警察業務にも憧れていて、仕事について調べる中で警察航空隊を知り、目指すようになったという。高校卒業後は岐阜県にある専門学校で3年間学び、資格を取得。2025年の春に、念願の警察航空隊の一員となった。
先輩たちのアドバイス受けて成長
まだまだ駆け出しの山下さん。日々、先輩たちから学んでいる。パイロットの青柳友亜岐さんは「一回、一回、止めるようなイメージを意識すること。光源がどこから入ってきているのか、広葉樹の隙間から狙うなら順光じゃないと撮れないとか。そういうところを意思疎通しながらやっていくといいと思う」とアドバイス。

山下さんは「パイロットとのコミュニケーションが迷ってちょっと遅れたり、うまく取れてないなと思うときがあるので、積極的にコミュニケーションをとっていきたい」と話し、先輩たちも山下さんの成長に期待している。

中島英幸副隊長は「男性の先輩に負けないぐらい頑張っている。『女性だから』というところでは心配していない」と話した。

また、航空整備士の小林祐太郎さんは「指示をしっかり聞き、理解した上で行動しているように見受けられる。(男女の)違いはないが、体格が違うので彼女にあったスタイルを模索している」と気に掛ける。

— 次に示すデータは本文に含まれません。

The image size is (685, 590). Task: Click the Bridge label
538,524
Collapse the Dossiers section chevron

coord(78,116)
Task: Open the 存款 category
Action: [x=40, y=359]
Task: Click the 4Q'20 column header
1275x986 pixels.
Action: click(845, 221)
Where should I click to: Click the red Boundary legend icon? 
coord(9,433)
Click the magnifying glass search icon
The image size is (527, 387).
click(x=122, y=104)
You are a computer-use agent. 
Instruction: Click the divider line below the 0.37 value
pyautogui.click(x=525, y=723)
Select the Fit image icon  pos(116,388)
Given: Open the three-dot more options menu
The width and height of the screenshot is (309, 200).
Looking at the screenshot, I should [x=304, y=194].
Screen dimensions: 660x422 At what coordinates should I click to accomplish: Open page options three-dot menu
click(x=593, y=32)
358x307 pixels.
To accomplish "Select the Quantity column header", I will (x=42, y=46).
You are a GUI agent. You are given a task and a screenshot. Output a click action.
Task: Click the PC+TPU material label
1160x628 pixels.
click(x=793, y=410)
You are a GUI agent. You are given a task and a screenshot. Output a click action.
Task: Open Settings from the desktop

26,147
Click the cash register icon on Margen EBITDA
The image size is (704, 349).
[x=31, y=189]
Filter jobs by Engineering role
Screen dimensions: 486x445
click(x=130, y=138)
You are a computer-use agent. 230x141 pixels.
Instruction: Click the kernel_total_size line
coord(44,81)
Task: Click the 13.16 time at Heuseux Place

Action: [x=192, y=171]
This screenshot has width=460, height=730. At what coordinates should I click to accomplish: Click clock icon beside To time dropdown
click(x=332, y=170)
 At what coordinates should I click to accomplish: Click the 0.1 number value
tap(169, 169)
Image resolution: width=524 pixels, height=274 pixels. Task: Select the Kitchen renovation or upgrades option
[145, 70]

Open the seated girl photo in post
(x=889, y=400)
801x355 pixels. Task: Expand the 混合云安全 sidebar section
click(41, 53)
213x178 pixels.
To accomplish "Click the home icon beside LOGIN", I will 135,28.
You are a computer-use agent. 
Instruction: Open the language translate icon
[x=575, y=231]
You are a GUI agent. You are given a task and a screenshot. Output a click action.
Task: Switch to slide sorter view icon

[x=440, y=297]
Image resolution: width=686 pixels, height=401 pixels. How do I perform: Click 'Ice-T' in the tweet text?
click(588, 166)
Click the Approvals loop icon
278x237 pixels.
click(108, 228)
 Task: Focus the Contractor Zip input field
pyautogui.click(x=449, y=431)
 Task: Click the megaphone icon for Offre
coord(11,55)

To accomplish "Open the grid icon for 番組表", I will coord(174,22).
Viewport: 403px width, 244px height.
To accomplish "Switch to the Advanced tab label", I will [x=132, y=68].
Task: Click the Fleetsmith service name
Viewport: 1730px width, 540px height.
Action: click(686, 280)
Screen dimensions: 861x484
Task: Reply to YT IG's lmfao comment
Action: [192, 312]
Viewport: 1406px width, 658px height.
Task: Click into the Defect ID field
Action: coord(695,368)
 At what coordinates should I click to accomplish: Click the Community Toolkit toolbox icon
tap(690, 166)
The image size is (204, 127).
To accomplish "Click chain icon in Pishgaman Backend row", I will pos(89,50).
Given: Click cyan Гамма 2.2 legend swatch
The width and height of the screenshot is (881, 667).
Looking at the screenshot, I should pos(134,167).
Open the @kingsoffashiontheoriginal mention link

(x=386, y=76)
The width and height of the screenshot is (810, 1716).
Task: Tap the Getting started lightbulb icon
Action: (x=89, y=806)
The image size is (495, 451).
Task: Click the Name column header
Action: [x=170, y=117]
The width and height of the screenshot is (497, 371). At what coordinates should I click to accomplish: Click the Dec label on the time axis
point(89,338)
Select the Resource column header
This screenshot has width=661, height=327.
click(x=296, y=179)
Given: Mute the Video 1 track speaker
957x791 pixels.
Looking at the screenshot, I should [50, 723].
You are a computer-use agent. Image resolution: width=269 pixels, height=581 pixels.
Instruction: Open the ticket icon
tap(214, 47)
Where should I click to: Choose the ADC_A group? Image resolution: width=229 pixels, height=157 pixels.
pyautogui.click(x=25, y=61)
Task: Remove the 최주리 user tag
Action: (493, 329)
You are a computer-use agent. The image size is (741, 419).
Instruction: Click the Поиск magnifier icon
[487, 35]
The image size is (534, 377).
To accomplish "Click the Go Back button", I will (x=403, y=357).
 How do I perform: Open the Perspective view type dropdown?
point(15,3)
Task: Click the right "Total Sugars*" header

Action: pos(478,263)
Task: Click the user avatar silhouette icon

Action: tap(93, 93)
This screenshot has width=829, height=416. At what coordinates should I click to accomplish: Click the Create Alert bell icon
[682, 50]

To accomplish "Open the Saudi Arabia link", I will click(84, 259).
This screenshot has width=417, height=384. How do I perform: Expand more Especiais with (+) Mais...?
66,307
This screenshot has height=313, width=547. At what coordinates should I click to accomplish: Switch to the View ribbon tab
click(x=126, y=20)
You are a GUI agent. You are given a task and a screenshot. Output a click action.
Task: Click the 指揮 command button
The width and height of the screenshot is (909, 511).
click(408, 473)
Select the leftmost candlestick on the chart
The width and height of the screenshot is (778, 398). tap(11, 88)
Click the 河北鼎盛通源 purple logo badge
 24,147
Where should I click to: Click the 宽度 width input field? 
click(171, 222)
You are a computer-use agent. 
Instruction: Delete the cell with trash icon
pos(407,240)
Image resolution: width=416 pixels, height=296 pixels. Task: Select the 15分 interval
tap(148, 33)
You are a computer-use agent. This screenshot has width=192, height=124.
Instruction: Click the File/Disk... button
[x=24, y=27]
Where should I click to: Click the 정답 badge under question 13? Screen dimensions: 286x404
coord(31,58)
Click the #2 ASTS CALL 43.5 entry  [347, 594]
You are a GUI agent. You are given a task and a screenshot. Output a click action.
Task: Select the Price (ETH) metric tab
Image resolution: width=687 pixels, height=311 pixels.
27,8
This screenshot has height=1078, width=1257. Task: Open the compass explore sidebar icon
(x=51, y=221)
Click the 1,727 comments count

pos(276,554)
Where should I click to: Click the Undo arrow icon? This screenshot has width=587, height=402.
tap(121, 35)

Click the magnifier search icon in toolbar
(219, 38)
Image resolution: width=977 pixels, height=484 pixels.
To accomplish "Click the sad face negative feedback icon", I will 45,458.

航空整備士の小松大和さんも「一生懸命、頑張っている。余裕をもって教えられる環境なので、一つずつ身に付けていければ」と話した。
「安全な暮らしを守っていきたい」
山下さんは整備だけでなく、実際にヘリコプターに乗って県民の安心・安全を守るこの仕事にやりがいを感じている。

山下さんは「熊本は災害が多いと思うが、(災害時などの)捜索ですぐ見つけて、少しでも多くの人の命を救ったり、事件捜査にも貢献して、安全な暮らしを守っていけたらなぁと思う」と話した。

地上ではヘリの安全運航を支える整備士として、また、上空では機動力を生かした警察航空隊の一員として日々、努力を続ける。